Slovakian Groups Press Reforms to Access Law

11 February 2016

Proposals to strengthen the right to information law in Slovakia have been endorsed by 11 of the 12 political parties, but not the ruling Smer party, the SITA newswire has reported and described (in Slovak) by one of the sponsors.

Ten reform proposals were made by three non-governmental organizations, the Transparency International Slovensko (TIS), the Fair-Play Alliance (AFP) and the INEKO think tank.

The groups proposed that companies fully owned by the state or municipalities should be subject to the access law. Salaries and resumes of state nominees should be made public, the groups said.

Agreements signed by the state and municipalities should be published at one place and the state should start to systematically connect the databases about public procurement, founding and ownership of companies, EU funds and owners of property, the NGOs said.

The parties which promised to adopt the proposals include Sieť, the Christian Democratic Movement, the Slovak National party, Most-Híd, the Ordinary People and Independent Personalities, NOVA, Freedom and Solidarity, Šanca, the Party of Hungarian Community, and Tip.

Smer refused the pledge, saying that AFP and INEKO are deliberately harming the party in the pre-election term.
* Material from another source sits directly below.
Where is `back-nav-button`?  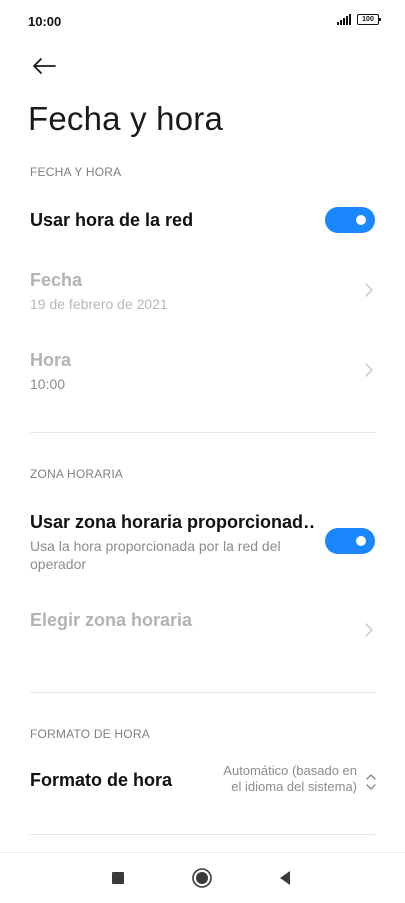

Yet it considers many proposals beneficial and will try to adopt them in the next election term. The party, however, failed to specify them, the NGOs claimed, reported SITA.

The Slovak Democratic and Christian Union (SDKÚ) was the last to endorse the proposals, preferring to publish the salaries of state nominees only selectively. SDKÚ would allow the ombudswoman to supervise the observation of the information law. Sieť “would not accept the introduction of mandatory publishing of criminal motions dismissed by the police,” the article says.

The Justice Ministry led by Tomáš Borec worked on proposed changes during his tenure, “but the government did not accept its proposal, on which also NGOs and the Association of Towns and Villages of Slovakia agreed,” SITA wrote.